Congratulations, Bam!

Congratulations to President Barack Obama for the award of the 2009 Nobel Prize for Peace!
Former speechwriter to President Jimmie Carter, James Fallows, analyzes Bam’s speech yesterday here.   The Peace Prize is yet another commonality between US Presidents 44 and 26.
I am stunned that much of the commentariat seems to think Obama has not done anything to deserve this, as if ending the Bush-Cheney doctrine of global bullying was nothing at all.  Let us not forget that an unelected US Administration made, in August 2002, a decision to invade Iraq, which decision said administration and their allies refused for several months to provide the public with reasons for (a refusal which led the Australian Senate, for example, to pass its first-ever and so-far-only motion of censure against a sitting Prime Minister, and which led to the largest public demonstrations in Europe for four decades), and which decision was then justified to the public on grounds the justifiers appear to have known at the time to be misleading and possibly also false.  For 8 long years, the US Government was led by a secretive, macho, power-hungry, war-mongering, torture-mongering, jingoistic, neoconservative cabal, and as a consequence the peace and safety of all us around the world was lessened.   The prospects for global peace improved dramatically at 12 noon on 20 January 2009, immediately upon the removal of that cabal from office, a removal that was itself also a major achievement, and the Nobel Committee has recognized that real achievement for peace with this award.

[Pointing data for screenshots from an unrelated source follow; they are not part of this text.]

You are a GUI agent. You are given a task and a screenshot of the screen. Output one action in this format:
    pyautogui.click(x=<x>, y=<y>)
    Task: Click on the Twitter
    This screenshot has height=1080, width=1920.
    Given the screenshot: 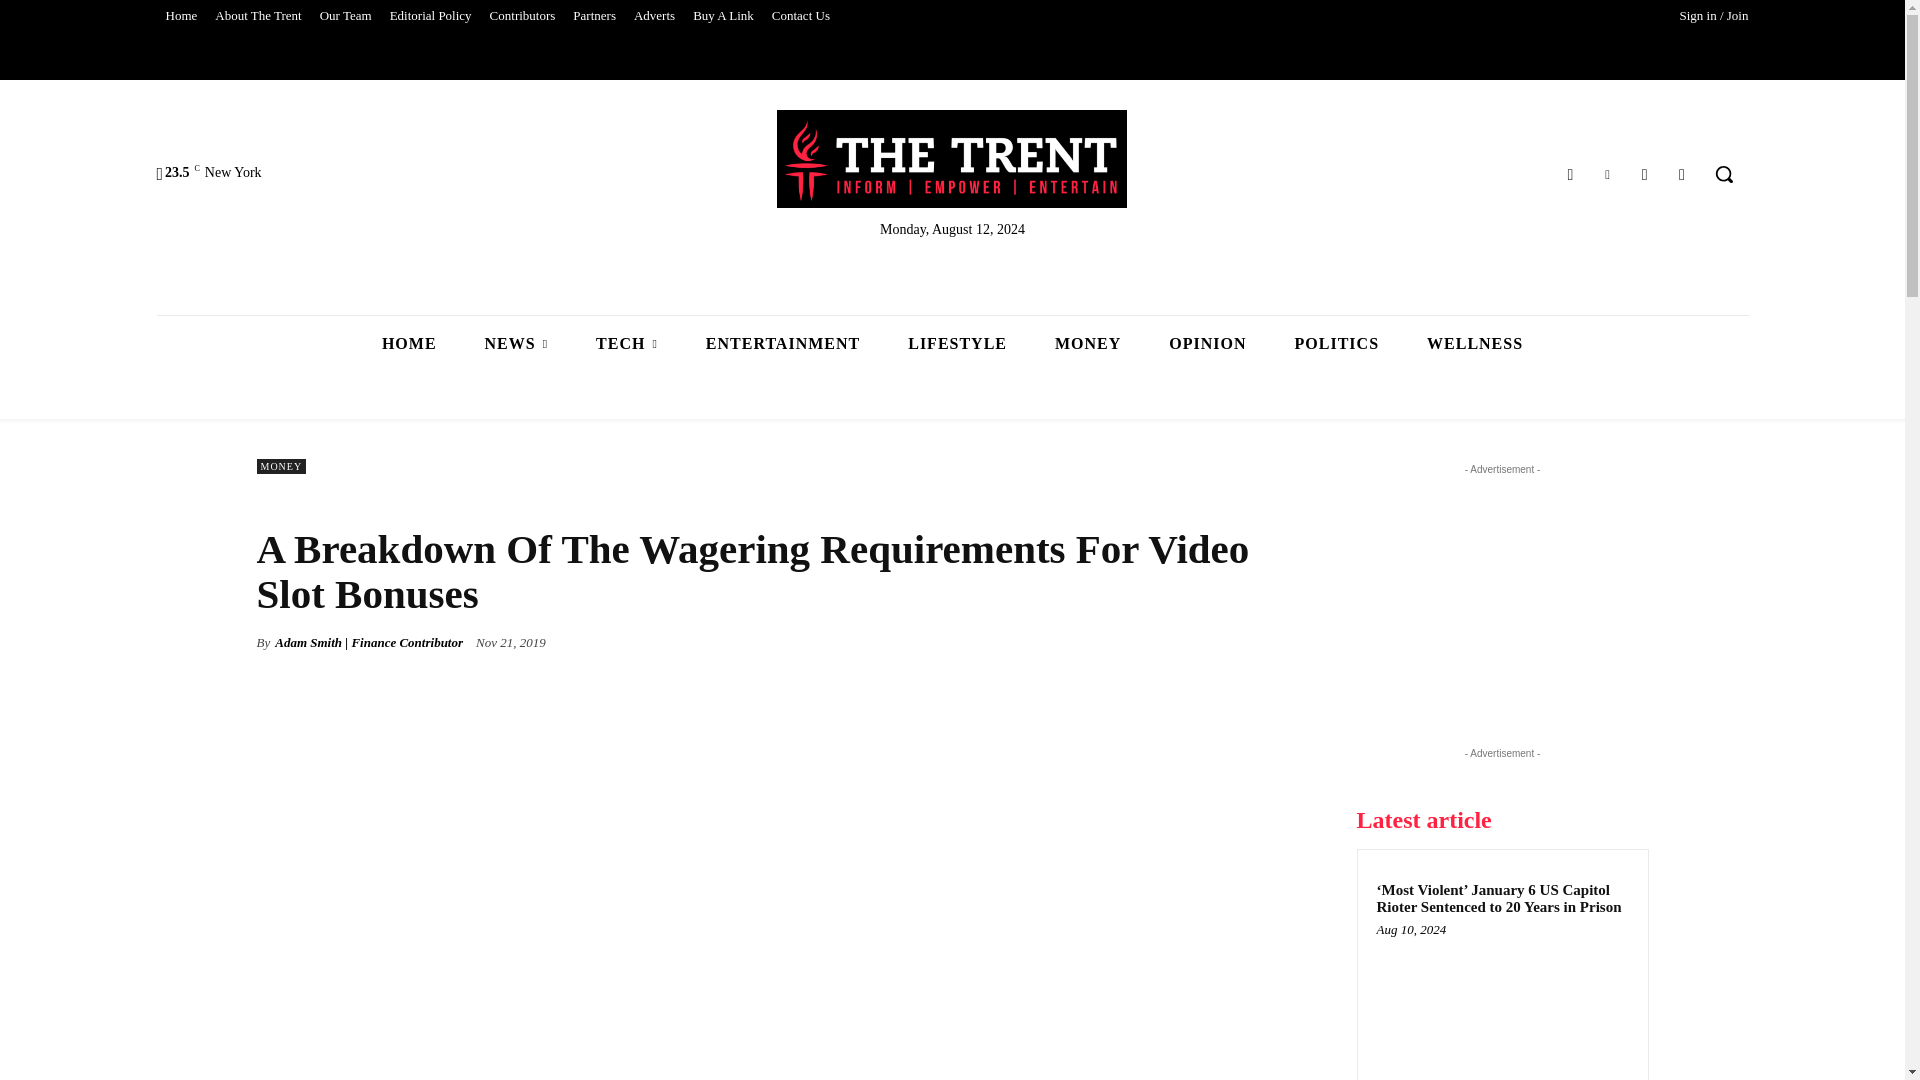 What is the action you would take?
    pyautogui.click(x=1606, y=174)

Among the churlish commentary, I was most surprised by former Polish President Lech Walesa’s reaction, who apparently said, “So soon? Too early. He has no contribution so far.  He is still at an early stage.”   But the Nobel Prize for Peace is sometimes awarded to people or groups as a statement of solidarity by the Nobel Committee, and thus the world, for the person or cause receiving it.   Recent examples include a courageous national political leader under house arrest (Aung San Suu Kyi,  1991), a courageous dissident scientist also held under house arrest by his Government (Andrei Sakharov 1975), and the leader of an outlawed trade union, whose cause appeared at the time not only to have failed completely but to have been entirely counter-productive, leading as it did to martial law and more political repression in response than would otherwise have been the case (Lech Walesa, 1983).
Meanwhile, Andrew Sullivan quotes an anonymous correspondent:

Remember how Obama should have stepped aside and let Hillary win the primaries? Remember how America wasn’t ready for a black President, of course, so why didn’t he just realize it and wait his turn? Remember last summer when the candidate went to Germany and gave speech before hundreds of thousands of adoring fans?  How arrogant.  Who does he think he is?  Only a president should do that.  He should have at least waited until he won. And then he did win.  And he took a world tour and gave a game changing speech in the Cairo.  Who did he think he was?  A rock star?  The arrogance and audacity – it’s breathtaking. If the man would just wait his turn, dammit.